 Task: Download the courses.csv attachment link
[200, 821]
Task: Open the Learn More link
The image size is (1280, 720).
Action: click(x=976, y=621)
------------
Task details>
Repeating the listing in full, word for word, is the required output.

Written answer>
 Task: Download the courses.csv attachment link
[200, 821]
Task: Open the Learn More link
The image size is (1280, 720).
Action: click(x=976, y=621)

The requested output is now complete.